• Task details:
Lines of the listing that contain "left" need to be copied.

○ ○ ○ ○

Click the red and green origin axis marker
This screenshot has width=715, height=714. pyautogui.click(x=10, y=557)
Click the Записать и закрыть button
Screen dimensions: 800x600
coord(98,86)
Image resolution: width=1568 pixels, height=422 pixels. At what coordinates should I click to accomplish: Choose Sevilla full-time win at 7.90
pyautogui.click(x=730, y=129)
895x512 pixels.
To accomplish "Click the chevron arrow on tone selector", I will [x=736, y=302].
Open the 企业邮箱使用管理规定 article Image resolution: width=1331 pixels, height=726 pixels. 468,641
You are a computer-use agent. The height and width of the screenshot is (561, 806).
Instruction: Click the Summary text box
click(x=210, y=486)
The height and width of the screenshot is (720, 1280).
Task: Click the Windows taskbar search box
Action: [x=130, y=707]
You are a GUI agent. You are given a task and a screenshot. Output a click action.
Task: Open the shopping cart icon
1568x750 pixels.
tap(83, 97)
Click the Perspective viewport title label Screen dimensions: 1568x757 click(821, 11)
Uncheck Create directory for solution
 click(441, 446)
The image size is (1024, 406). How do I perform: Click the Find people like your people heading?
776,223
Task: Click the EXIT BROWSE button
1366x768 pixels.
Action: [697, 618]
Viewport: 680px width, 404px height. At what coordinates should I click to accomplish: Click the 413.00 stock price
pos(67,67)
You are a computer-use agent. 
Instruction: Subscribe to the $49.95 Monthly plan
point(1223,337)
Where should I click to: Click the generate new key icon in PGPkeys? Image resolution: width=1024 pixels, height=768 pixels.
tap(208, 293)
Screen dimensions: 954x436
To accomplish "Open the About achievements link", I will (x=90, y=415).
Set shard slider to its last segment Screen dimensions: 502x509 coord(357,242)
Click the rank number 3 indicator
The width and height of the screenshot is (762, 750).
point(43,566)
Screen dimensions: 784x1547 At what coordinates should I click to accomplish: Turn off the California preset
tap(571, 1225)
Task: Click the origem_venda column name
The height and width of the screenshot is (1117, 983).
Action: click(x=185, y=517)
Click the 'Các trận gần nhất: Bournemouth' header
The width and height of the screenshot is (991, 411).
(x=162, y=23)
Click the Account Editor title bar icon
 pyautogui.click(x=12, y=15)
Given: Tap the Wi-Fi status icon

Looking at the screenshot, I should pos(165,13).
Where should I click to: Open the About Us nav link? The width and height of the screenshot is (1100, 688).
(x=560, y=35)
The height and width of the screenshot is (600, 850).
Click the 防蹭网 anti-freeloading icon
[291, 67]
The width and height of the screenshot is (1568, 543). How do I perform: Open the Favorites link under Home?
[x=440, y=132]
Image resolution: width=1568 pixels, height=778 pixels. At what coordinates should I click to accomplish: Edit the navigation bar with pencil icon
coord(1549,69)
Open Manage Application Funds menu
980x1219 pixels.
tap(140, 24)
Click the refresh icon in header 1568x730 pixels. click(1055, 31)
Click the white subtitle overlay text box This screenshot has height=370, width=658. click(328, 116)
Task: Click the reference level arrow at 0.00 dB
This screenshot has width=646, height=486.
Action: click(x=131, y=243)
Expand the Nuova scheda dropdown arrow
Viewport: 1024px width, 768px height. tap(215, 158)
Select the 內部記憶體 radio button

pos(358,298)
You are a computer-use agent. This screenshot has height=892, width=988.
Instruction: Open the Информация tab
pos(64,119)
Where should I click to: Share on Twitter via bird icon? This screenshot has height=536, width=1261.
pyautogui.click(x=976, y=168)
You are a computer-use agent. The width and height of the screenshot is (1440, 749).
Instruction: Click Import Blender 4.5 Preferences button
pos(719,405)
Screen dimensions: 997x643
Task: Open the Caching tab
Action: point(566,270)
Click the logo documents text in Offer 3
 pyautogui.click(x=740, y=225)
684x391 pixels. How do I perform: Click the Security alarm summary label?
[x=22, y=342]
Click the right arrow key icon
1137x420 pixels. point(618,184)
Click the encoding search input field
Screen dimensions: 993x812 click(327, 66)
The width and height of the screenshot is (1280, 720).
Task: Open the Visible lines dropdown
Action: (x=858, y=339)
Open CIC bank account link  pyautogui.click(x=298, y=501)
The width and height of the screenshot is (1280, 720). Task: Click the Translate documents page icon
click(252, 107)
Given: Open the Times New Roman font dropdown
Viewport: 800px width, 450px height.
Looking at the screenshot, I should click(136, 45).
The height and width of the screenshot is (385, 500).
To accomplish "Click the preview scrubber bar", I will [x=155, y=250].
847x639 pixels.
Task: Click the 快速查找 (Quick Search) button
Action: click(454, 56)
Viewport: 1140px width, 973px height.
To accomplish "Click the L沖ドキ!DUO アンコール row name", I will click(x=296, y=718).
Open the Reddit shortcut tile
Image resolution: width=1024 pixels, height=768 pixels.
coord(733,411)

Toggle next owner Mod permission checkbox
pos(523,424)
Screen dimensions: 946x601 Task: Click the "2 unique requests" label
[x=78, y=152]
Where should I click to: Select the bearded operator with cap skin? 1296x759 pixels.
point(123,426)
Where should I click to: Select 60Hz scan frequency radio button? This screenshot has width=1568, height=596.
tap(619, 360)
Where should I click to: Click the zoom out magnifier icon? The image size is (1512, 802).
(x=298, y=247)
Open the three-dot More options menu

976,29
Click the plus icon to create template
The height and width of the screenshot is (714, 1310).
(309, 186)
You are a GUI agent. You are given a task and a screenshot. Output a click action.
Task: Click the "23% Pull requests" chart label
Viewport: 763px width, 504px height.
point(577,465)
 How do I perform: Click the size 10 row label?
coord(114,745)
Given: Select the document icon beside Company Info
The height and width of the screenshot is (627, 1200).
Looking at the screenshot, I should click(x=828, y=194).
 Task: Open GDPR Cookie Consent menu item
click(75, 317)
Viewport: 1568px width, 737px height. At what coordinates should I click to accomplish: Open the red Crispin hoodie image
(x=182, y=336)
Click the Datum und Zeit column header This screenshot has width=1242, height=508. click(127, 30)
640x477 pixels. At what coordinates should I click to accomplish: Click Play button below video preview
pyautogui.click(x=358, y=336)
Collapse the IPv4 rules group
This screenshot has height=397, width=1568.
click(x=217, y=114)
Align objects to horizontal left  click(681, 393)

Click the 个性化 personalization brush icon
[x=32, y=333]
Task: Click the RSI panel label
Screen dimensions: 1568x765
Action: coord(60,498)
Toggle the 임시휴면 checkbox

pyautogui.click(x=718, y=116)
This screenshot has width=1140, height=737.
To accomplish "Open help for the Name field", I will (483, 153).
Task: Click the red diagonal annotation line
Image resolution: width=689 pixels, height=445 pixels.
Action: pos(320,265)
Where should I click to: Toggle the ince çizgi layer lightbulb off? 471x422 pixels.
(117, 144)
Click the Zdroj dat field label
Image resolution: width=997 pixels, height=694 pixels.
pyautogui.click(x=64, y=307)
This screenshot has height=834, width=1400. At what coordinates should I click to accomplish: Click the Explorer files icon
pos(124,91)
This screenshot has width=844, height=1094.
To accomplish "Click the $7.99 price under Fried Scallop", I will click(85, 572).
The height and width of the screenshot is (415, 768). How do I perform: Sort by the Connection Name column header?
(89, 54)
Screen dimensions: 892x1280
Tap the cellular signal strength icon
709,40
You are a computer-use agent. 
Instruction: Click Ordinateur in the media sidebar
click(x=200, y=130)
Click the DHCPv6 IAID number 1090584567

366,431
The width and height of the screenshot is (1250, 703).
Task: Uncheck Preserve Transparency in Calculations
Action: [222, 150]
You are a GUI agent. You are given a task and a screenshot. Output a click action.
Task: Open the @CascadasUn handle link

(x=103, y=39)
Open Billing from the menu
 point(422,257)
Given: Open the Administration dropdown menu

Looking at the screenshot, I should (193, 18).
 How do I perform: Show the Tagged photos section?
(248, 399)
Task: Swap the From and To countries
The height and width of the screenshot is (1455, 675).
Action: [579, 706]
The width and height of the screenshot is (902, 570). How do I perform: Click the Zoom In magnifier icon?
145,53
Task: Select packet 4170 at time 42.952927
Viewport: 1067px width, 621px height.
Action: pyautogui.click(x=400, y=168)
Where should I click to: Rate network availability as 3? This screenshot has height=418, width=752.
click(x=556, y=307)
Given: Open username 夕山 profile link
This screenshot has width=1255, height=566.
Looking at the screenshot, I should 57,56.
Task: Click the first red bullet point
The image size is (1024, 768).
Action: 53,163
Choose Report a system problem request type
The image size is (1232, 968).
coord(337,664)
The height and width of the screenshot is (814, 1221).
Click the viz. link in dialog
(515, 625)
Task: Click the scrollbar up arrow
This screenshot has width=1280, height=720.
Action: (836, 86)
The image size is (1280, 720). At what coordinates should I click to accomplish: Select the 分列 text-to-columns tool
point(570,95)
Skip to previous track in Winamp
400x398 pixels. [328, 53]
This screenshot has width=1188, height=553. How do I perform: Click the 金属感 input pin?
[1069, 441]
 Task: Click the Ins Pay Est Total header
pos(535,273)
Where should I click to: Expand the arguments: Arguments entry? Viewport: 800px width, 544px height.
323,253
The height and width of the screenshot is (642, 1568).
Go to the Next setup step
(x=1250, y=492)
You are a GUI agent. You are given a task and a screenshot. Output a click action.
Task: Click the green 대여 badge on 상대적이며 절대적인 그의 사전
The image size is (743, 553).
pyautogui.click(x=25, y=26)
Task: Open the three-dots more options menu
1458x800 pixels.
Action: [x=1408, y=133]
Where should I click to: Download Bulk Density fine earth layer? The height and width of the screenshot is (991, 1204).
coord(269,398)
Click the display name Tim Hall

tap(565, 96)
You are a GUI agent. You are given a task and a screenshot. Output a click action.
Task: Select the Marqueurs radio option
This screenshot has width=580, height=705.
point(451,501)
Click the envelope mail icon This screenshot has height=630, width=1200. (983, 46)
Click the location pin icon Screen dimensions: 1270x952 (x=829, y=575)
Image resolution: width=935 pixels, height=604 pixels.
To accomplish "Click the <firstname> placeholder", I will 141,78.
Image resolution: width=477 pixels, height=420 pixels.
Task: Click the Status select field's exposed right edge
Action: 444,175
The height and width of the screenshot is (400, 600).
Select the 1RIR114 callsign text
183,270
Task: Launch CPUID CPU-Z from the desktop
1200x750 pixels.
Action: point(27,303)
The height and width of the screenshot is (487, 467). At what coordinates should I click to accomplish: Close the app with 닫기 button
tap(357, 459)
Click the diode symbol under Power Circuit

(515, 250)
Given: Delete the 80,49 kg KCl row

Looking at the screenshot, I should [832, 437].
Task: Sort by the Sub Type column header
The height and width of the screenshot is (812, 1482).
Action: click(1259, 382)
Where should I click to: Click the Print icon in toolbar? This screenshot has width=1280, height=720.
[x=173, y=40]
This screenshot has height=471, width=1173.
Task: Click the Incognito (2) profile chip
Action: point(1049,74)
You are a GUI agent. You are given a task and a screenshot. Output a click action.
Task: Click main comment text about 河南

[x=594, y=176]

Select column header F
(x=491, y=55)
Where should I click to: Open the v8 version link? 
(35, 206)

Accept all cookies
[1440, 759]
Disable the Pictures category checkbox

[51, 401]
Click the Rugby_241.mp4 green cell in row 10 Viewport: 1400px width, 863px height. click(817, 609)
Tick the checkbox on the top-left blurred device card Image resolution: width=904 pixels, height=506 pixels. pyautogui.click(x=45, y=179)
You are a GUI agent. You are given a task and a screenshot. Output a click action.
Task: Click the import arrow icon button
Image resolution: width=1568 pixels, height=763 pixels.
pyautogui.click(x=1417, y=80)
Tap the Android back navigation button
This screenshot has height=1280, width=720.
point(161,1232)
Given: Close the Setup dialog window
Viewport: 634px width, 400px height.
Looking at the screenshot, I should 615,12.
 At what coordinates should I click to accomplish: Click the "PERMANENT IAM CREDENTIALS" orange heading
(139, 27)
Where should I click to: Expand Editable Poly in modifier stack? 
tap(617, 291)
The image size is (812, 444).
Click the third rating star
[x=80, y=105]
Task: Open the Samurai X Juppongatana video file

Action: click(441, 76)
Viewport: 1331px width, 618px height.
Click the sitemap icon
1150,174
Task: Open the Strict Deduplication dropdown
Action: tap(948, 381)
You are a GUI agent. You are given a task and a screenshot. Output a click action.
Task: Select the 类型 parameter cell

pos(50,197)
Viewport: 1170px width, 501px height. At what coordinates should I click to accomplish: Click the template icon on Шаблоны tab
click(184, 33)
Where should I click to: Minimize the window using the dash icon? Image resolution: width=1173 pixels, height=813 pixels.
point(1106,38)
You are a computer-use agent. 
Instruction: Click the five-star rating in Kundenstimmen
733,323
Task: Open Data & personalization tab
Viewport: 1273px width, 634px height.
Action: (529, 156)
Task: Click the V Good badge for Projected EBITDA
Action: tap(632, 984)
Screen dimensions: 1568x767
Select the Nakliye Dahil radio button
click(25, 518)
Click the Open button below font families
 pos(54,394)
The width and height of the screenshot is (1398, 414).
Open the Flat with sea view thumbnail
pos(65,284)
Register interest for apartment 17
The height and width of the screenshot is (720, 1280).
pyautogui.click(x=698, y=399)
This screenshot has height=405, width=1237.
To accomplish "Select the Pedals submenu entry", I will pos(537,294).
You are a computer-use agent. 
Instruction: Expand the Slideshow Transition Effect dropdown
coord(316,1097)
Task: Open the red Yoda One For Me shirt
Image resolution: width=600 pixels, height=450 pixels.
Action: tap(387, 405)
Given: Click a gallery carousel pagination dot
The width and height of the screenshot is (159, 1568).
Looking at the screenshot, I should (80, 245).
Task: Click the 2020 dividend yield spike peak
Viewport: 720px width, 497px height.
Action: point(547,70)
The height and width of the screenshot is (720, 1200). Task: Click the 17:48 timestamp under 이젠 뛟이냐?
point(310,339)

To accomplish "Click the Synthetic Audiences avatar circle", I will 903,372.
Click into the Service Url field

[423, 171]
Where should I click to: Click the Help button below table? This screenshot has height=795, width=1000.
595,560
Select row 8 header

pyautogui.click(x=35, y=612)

○ ○ ○ ○

• Response to the exercise:
Align objects to horizontal left  click(681, 393)
Tick the checkbox on the top-left blurred device card Image resolution: width=904 pixels, height=506 pixels. pyautogui.click(x=45, y=179)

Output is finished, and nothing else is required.